The relative obscurity of the ECA used to be a good thing, much as Americans only know about the Emergency Broadcast System from its routine monthly tests. Unfortunately, the United States has not had a presidential election where the results were universally accepted in more than a quarter-century. After Bush v. Gore and the Florida recount debacle of 2000, some House Democrats objected to that state’s electoral votes during the ritual counting, only to be brushed aside by then–Vice President Al Gore, who effectively presided over his own defeat. Democrats objected after the 2004 election, claiming irregularities in Ohio, and again in 2016 as a symbolic protest of Trump’s victory despite losing the popular vote.

None of those efforts by Democrats were serious attempts to reverse the election’s outcome. But they underscored the strange role that Congress can play when overseeing the results of a presidential election. Ironically, the ECA itself is the product of a constitutional crisis. In 1876, Democratic candidate Samuel Tilden and his Republican opponent Rutherford B. Hayes both found themselves without a clear majority of electors after Election Day. In four states where voting had been tainted by election fraud and white-supremacist violence, officials drew up rival slates of electors for each candidate.

With the shadow of violence looming on the horizon, Congress created a special commission to determine the winner, which handed the presidency to Hayes. In exchange for Democrats’ acceptance of the result, Republicans withdrew federal troops from the South and effectively ended Reconstruction.

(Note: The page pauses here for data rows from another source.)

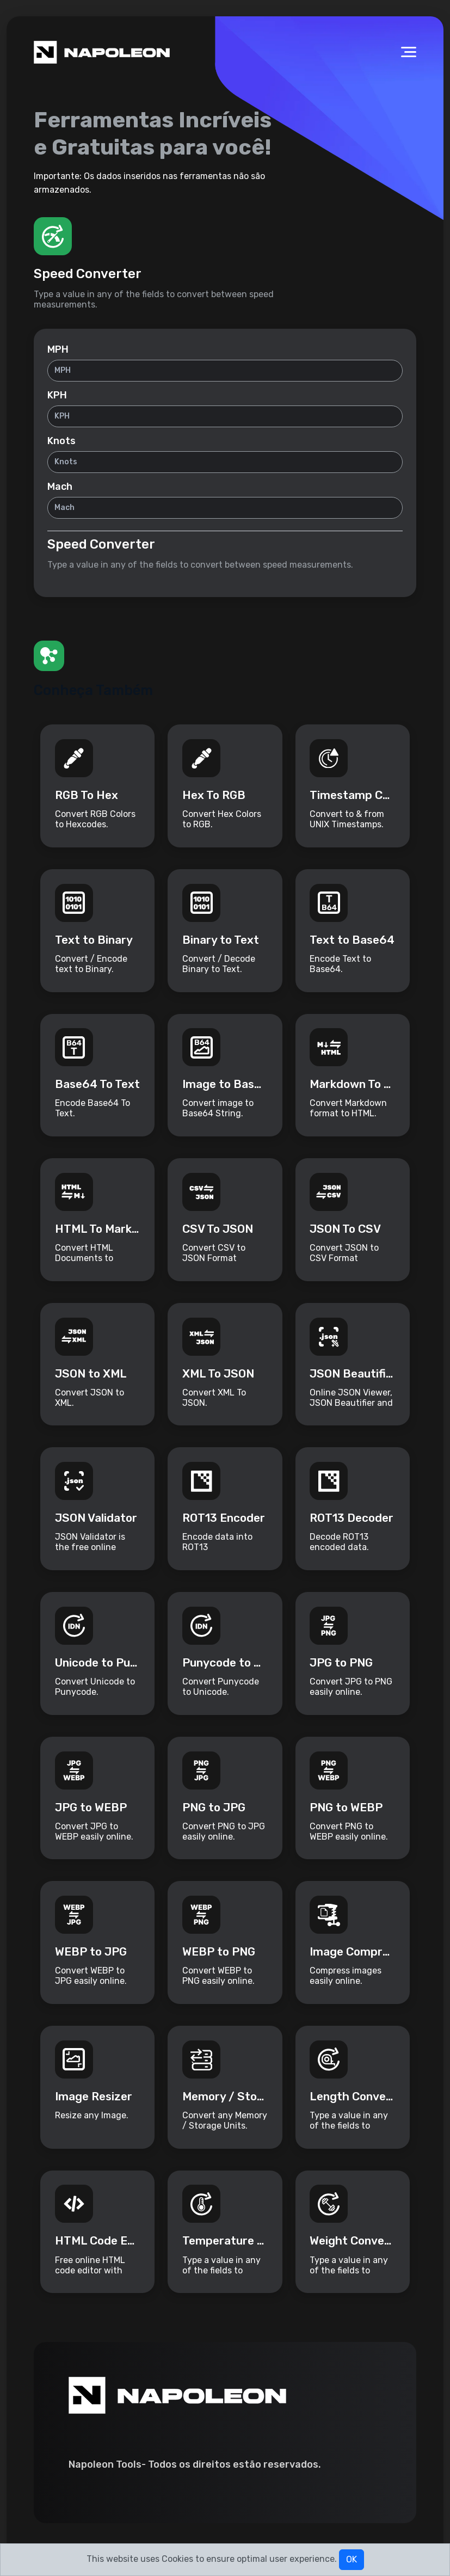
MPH (58, 350)
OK (351, 2559)
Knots (61, 441)
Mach (59, 487)
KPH (57, 396)
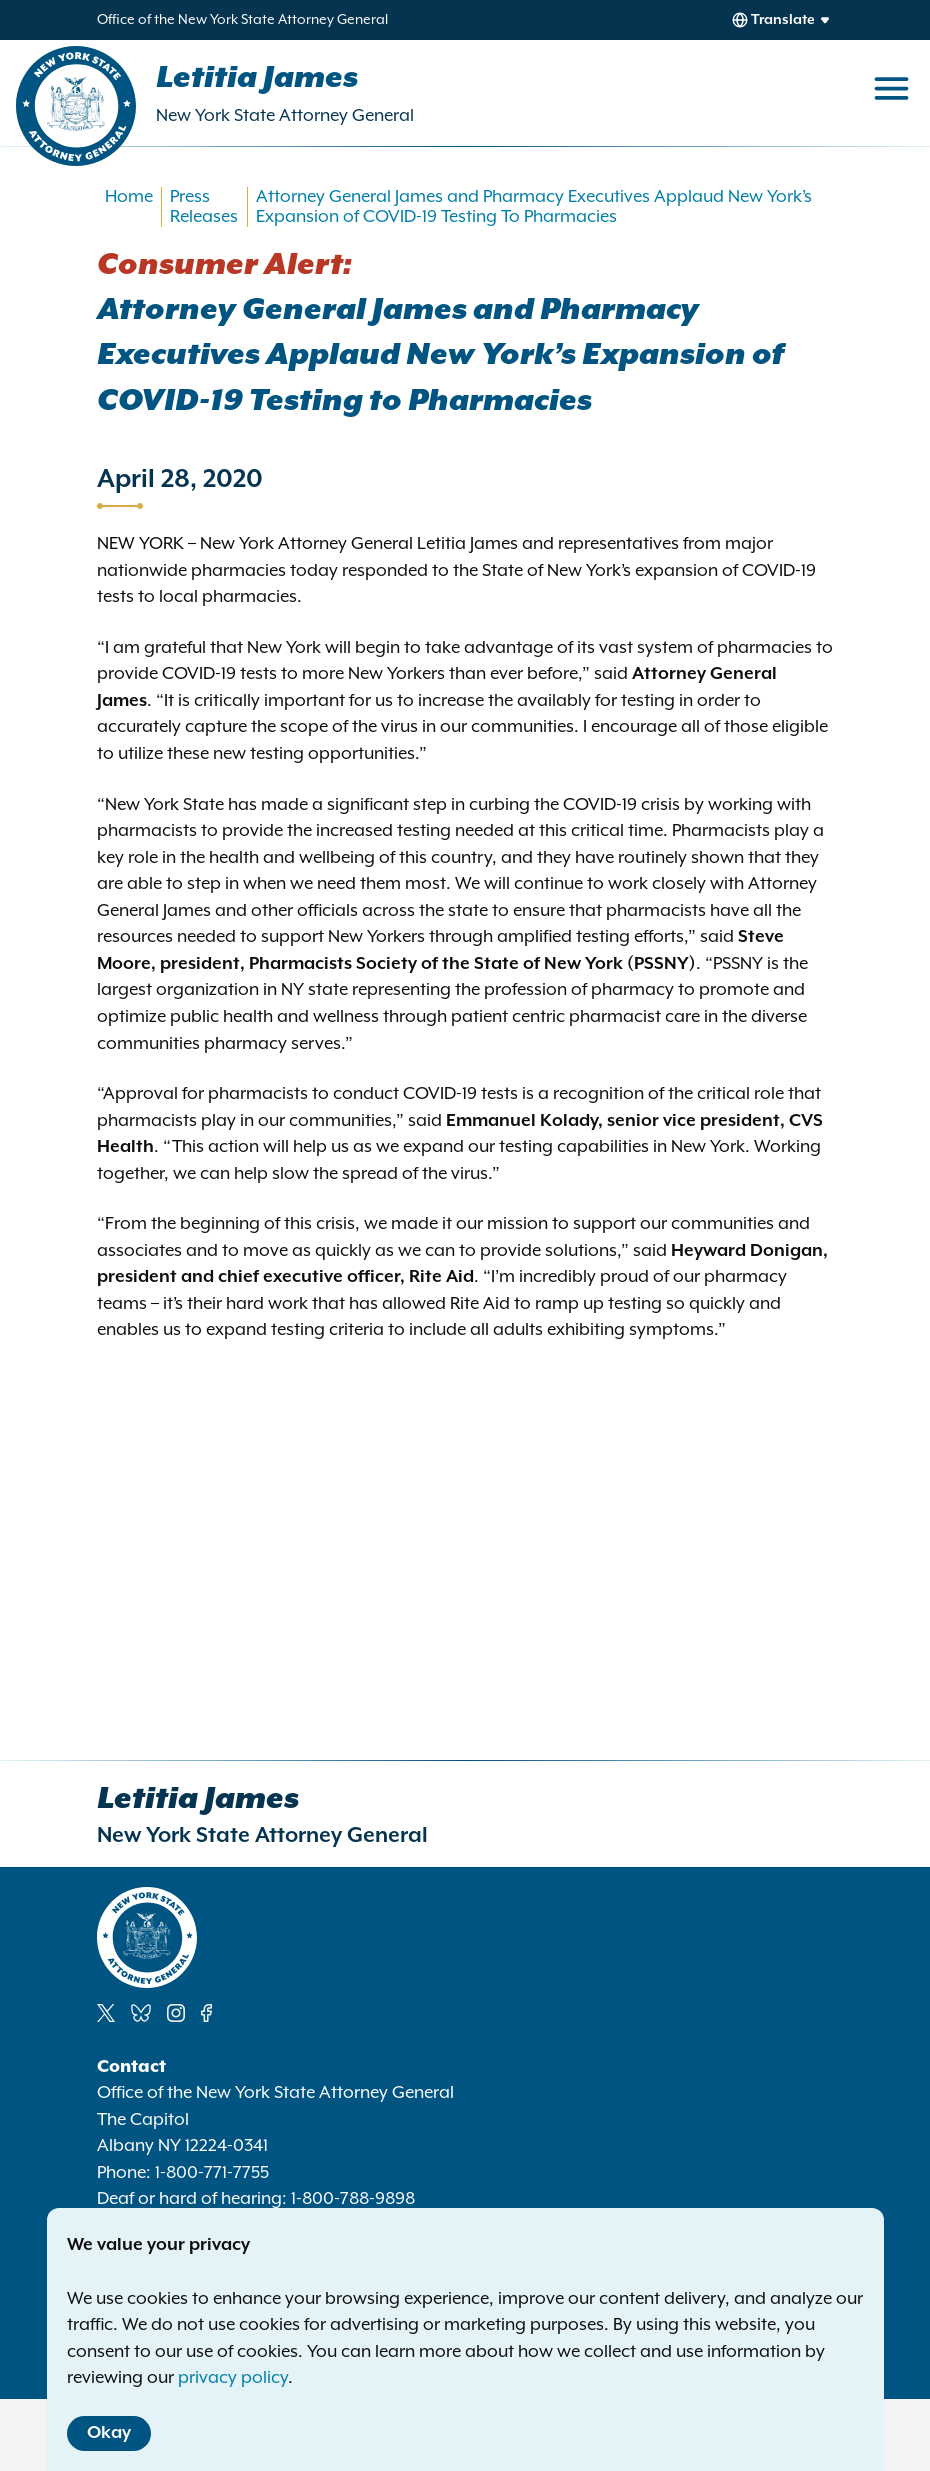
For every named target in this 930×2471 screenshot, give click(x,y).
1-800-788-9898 (353, 2199)
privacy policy (233, 2378)
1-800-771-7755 (212, 2173)
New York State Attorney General (285, 116)
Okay (109, 2433)
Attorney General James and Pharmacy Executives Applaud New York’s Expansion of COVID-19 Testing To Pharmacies (534, 207)
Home (129, 197)
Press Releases (204, 207)
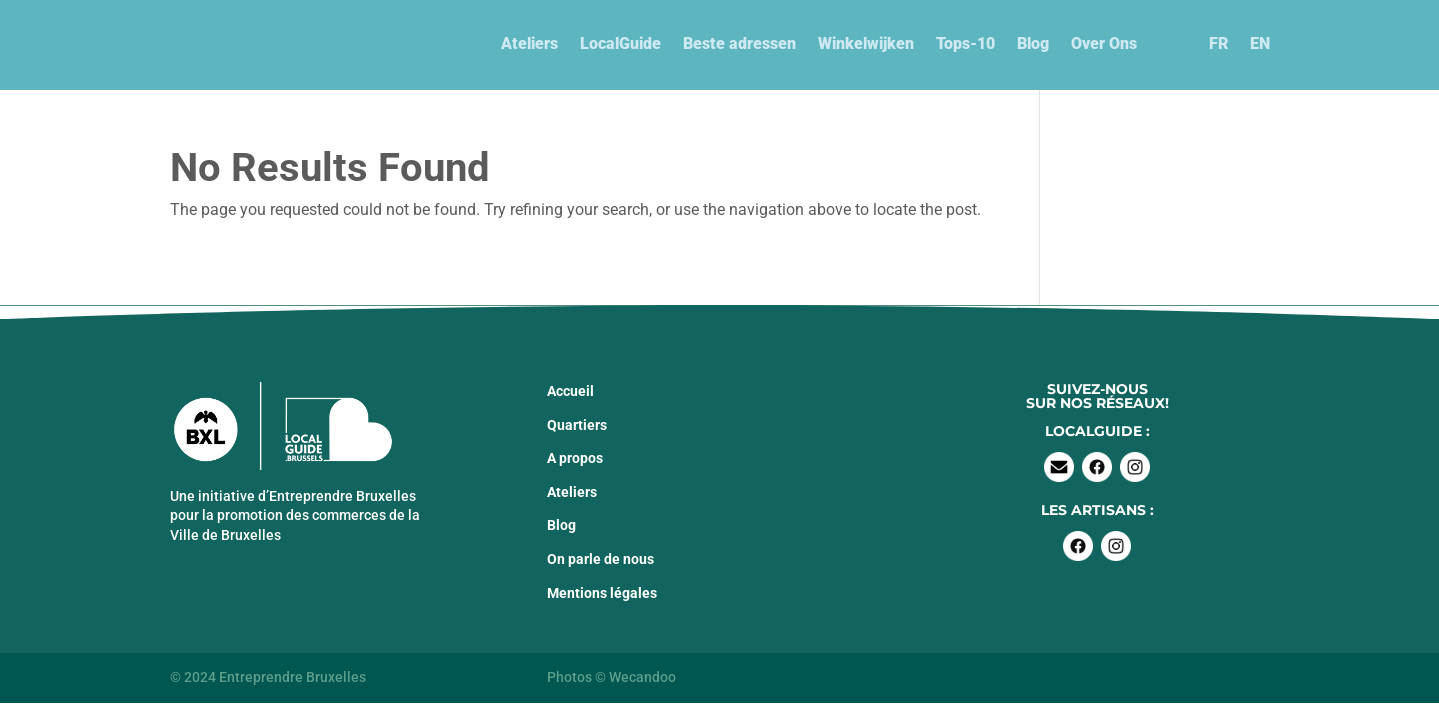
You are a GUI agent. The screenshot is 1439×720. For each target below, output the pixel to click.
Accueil (570, 391)
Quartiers (577, 425)
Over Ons (1104, 43)
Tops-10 (965, 43)
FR (1218, 43)
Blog (1033, 43)
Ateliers (529, 43)
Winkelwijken (866, 43)
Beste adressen (739, 43)
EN (1260, 43)
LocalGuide (620, 43)
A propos (575, 458)
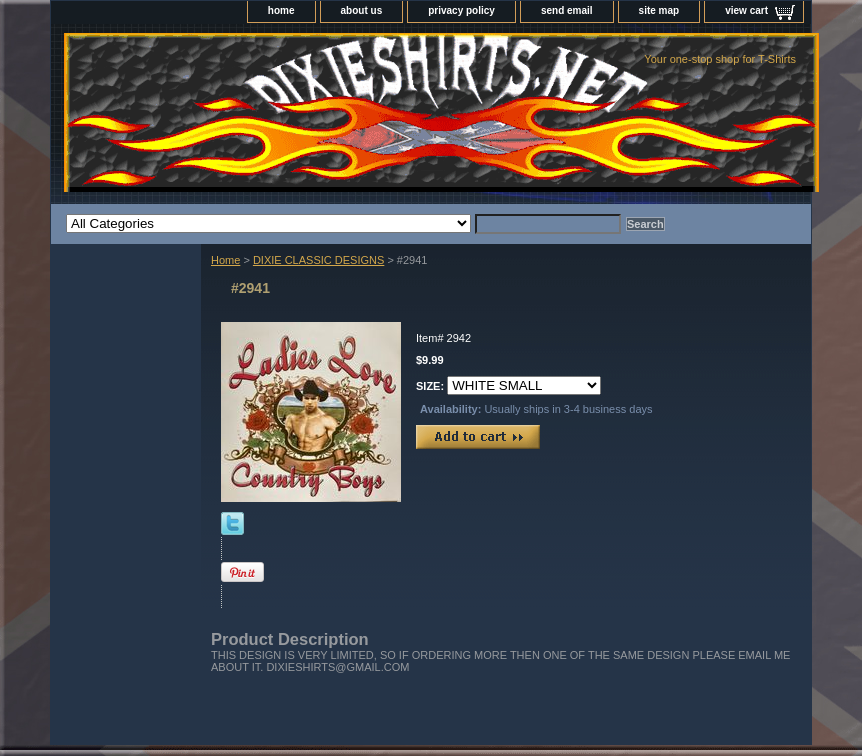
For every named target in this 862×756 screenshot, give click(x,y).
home (281, 10)
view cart (746, 10)
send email (567, 10)
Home (225, 260)
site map (659, 10)
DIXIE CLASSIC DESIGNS (318, 260)
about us (362, 10)
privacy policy (461, 10)
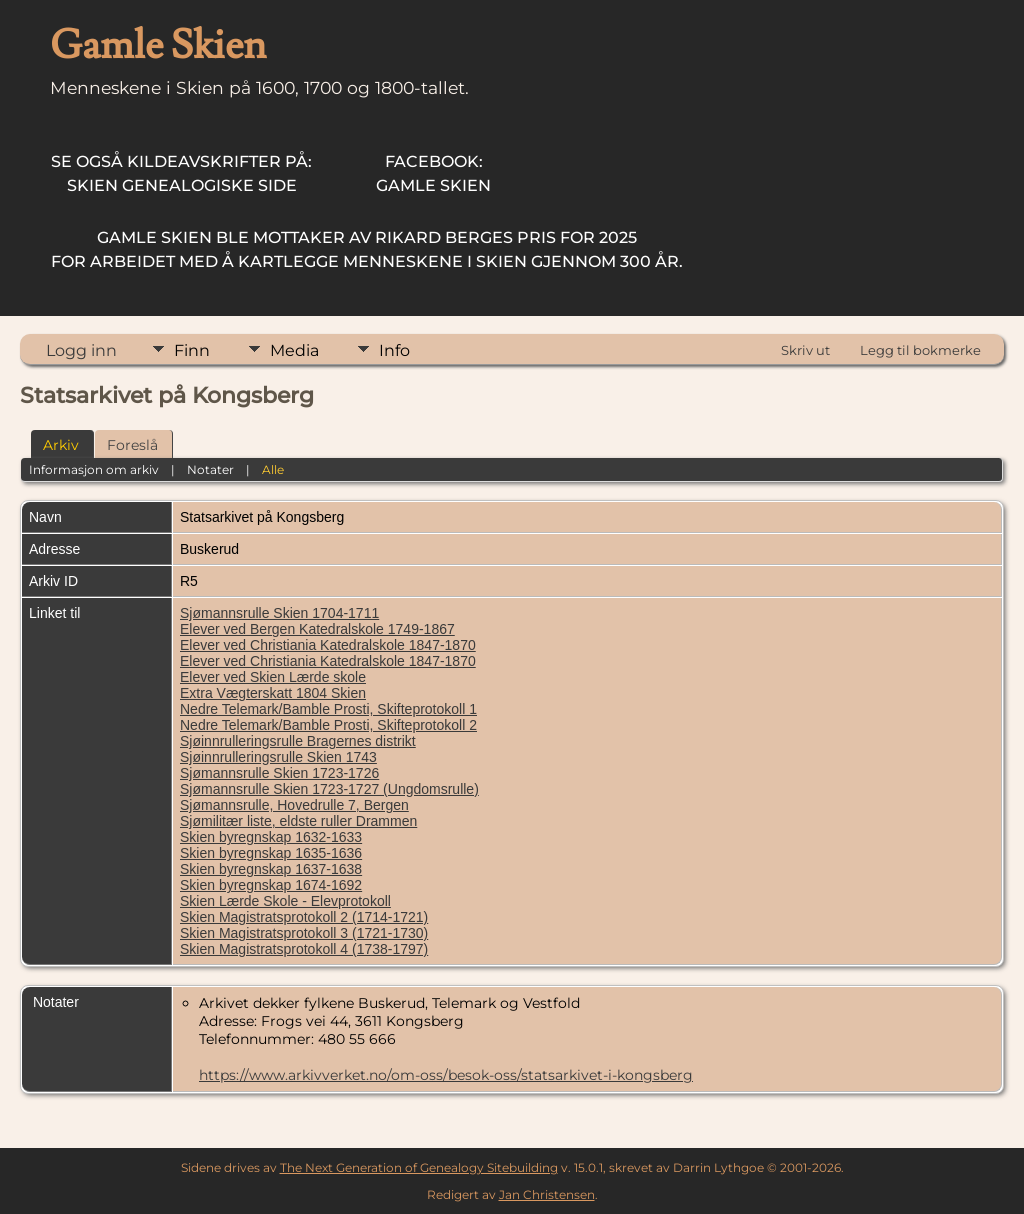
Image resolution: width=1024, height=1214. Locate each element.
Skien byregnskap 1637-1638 (271, 869)
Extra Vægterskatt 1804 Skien (273, 693)
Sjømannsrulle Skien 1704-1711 (279, 613)
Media (294, 350)
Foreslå (132, 445)
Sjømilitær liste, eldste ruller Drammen (298, 821)
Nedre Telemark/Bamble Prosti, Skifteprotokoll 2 (328, 725)
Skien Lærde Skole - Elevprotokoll (285, 901)
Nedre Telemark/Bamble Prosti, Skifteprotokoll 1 (328, 709)
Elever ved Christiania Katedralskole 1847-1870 (328, 645)
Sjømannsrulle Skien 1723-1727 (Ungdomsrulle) (329, 789)
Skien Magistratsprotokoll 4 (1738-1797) (304, 949)
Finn (192, 350)
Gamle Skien (433, 173)
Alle (273, 469)
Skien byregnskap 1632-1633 (271, 837)
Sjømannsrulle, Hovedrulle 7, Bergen (294, 805)
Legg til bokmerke (920, 350)
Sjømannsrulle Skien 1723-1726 (279, 773)
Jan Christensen (547, 1194)
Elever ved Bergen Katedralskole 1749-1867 (317, 629)
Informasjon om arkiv (94, 469)
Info (394, 350)
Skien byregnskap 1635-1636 (271, 853)
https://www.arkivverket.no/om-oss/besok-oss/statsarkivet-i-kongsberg (446, 1075)
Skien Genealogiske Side (181, 173)
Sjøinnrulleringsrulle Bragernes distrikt (298, 741)
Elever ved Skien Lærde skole (273, 677)
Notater (210, 469)
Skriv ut (805, 350)
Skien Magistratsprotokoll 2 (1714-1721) (304, 917)
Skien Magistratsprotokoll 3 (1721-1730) (304, 933)
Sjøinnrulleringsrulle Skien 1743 (278, 757)
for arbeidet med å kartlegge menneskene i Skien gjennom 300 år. (367, 249)
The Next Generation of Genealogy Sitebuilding (419, 1167)
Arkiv (61, 445)
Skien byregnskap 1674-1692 (271, 885)
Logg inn (81, 350)
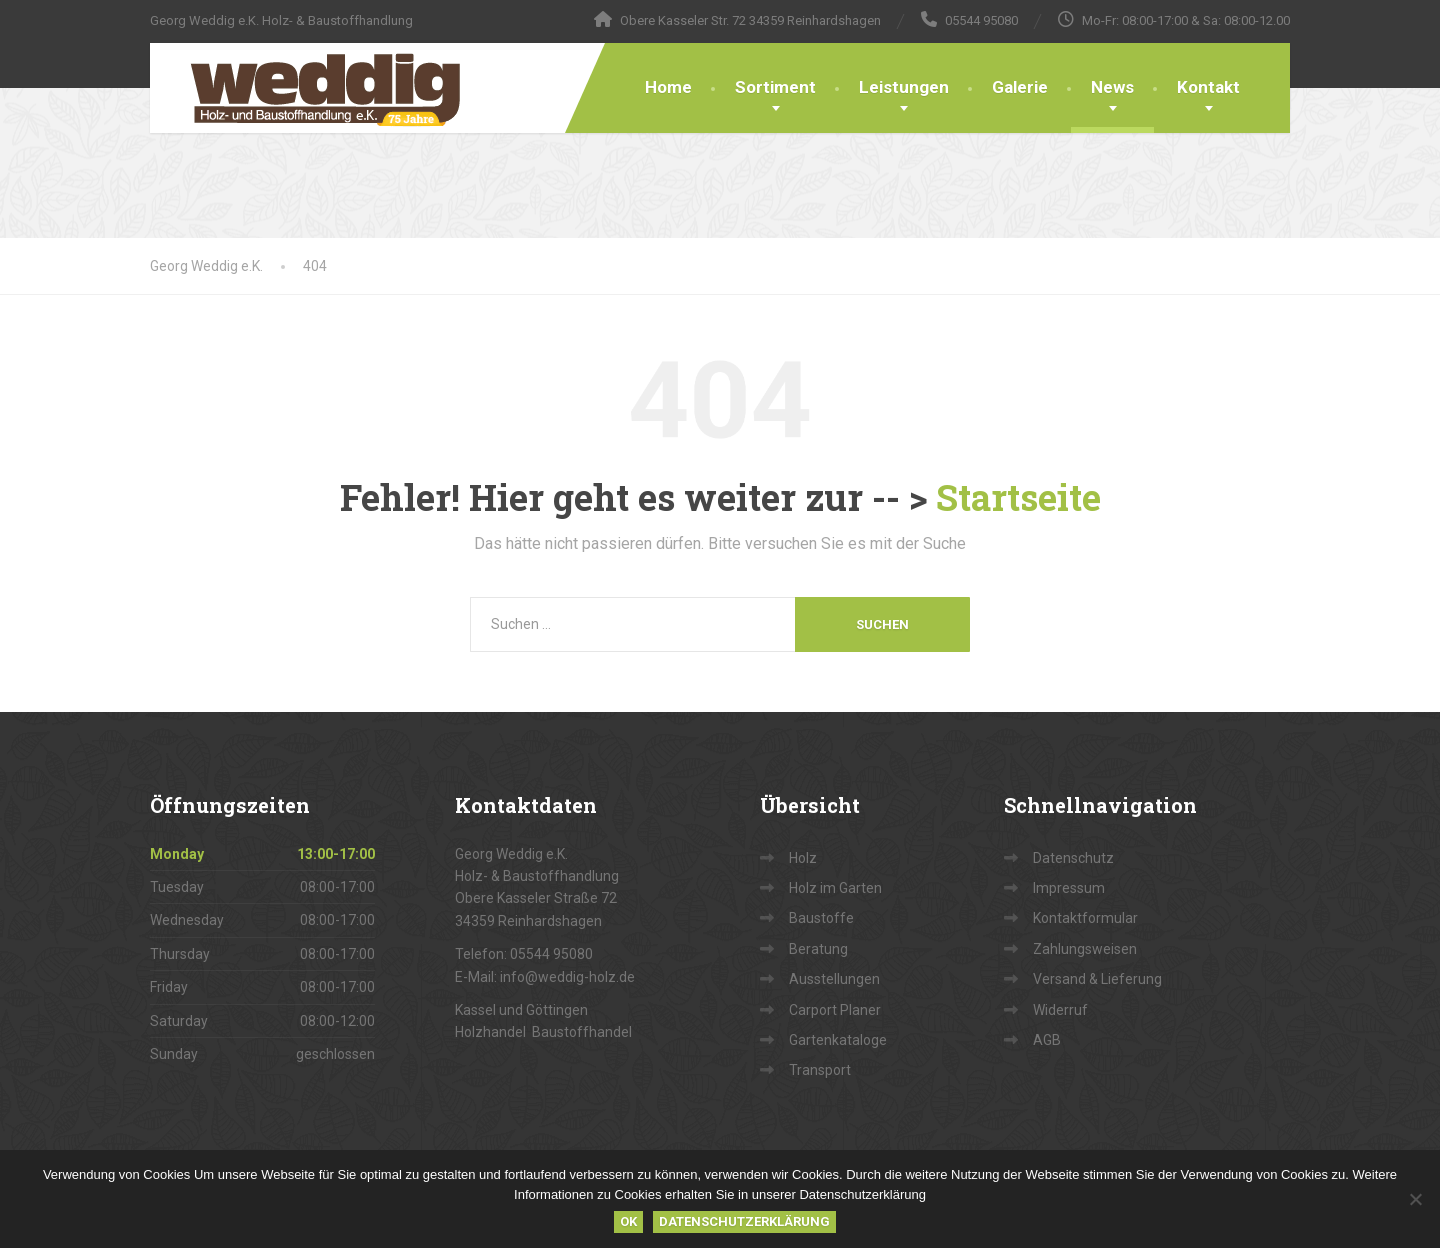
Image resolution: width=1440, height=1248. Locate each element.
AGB (1047, 1040)
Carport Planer (835, 1010)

Most histories of the crisis of 1876 end there. But Foley explained that similar problems bubbled beneath the surface of the next two presidential elections, as well. Four years later, in 1880, James Garfield defeated Winifried Hancock by just a few thousand votes across the country, with some Democrats suspecting that fraud in New York tipped the results.

By 1887, Congress finally drafted the ECA as a compromise. “The people who lived through the experience of 1880 and 1884, having also lived through 1876, said, ‘We cannot have another election where we don’t have a set of agreed-upon procedures, as best as we can come up with, to handle the possibility of another situation like this,’” Foley told me. “And indeed, it was another very close election but not close enough to tailspin into 1876-like controversy.” As anyone who’s done a group project can sympathize with, the law’s sloppy drafting reflects its own complicated and consensus-driven origins.

Despite the insurrection, Republicans have good reasons to want to reform the law, as well. For one, they aren’t the party that’s shown the greatest willingness to invoke the ECA over the last few decades. The Cato Institute’s Andy Craig warned conservatives last month that Democrats could theoretically use it to exclude Trump from the presidency, even if he wins the most electors in 2024, by citing the Fourteenth Amendment’s ban on public office for those who participate in insurrections. In the long term, Craig noted, Democrats could also use it as a backdoor mechanism to hand the presidency to whoever wins the popular vote, rendering the Electoral College superfluous without the trouble of amending the Constitution.

For Democrats, the good-governance justifications for rewriting the ECA are obvious. A party that claims to champion the American democratic process cannot reasonably stomach a law that allows it to be subverted by the whims of a few hundred members of Congress. Though it was written with something resembling good intentions, a law designed to prevent the instability of disputed elections has instead become a key factor in that instability itself. Congressional Democrats have no shortage of good ideas for election reform and improving our democracy. Few, if any, are as urgent as this one.